With footie fans carousing in Germany, younger generations are learning about darker times in our history. It might be called lest-we-forget tourism. Cassandra Jardine and her son (The Daily Telegraph) take a trip to Ypres, almost 90 years after the Battle of the Somme was fought, while Sophie Campbell, visiting Southwell Union Workhouse in Nottinghamshire - “the prototype for the institution that incarcerated Oliver Twist” - writes that today’s rambunctious children are spooked by the silence there and barely manage 30 seconds of sitting quietly.

The Times has a food and travel special today. Resident cook Jill Dupliex selects her top 50 treats: oysters in Ireland, crayfish in Helsinki, camel’s milk in Dubai and, in Germany, a foodball, a round organic “Spanish/ Japanese stuffed rice ball”. Amy Lame, a third-generation Italian-American foodie, takes some cookery lessons in Tuscany, and for the boys, Zoran Brajcic runs a no-nonsense, no-frippery cooking school on the Adriatic island of Vis to which Ian Belcher signs up.

Bargain-hunter Jill Crawshaw rounds up some holidays for food lovers that include making tacos in Mexico and sending the children to learn how to cook at the Raymond Blanc Cookery School near Oxford.

You can forget about eating foie gras in Chicago however. The city banned it recently, writes Feargus O'Sullivan in The Guardian. The city was once the world’s largest abattoir, but today, O'Sullivan writes, the “capital of meat” believes that “the food industry should tread a little lighter and think a little greener”. Also, Kevin Gould, the newspaper's Hungry Traveller, presents his awards for the worst and best airline food.

To see North America properly, you really need your own vehicle, be it a car, motorbike or motorhome. In The Independent, David Orkin has a fantastic article about fly-drive holidays in the US and Canada. Orkin has the lowdown on the open road, the cheaper gas, the rules of the road, and, if you are partial to moose and icebergs for example, where to find the drive of your life.

The Daily Mail's Mark Palmer has a useful holiday checklist. It's the type of article that tells you what you should be thinking about with one month to go (is my passport in date?), two weeks and two days (Help! I've lost my passport).

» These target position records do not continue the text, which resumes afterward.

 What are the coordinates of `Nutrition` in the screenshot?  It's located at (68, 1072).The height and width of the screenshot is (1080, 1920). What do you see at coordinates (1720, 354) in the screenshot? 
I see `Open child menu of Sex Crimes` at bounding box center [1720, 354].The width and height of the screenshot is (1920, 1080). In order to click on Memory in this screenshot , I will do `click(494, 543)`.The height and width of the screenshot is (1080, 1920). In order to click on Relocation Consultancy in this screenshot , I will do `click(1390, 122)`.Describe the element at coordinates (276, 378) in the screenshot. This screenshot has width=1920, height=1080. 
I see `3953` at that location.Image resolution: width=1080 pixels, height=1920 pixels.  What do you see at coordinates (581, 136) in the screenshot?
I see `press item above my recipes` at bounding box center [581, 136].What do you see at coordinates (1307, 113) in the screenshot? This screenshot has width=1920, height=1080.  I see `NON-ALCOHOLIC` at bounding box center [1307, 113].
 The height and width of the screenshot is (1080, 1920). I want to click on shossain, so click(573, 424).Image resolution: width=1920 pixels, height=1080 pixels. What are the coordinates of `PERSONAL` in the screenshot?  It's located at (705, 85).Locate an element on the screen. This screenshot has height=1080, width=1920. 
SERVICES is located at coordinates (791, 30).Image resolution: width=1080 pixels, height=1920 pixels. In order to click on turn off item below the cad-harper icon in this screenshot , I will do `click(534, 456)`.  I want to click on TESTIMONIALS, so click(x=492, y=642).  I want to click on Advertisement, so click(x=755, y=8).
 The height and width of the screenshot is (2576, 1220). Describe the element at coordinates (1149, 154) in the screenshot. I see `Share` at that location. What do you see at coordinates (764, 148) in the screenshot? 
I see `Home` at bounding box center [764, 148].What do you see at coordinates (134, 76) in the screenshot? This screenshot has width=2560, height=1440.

Simon Calder (The Independent) spends 48 hours in Left Bank Paris soaking up the culture and snacking on croissants, but Kathy Lette, the egalitarian Australian novelist, in The Daily Telegraph has the last word on Paris as she and four glamorous friends spend a couple of days there - "think Enid Blyton's Famous Five, in Manolo Blahniks". Lette says that her French vocabulary runs to four words: "rendezvous, liaison, lingerie and croissant", but doesn't need much more on her weekend of champagne-sipping, tennis-watching, dining, dancing and discovering that Frenchmen are "ready, villain and able". Beaut.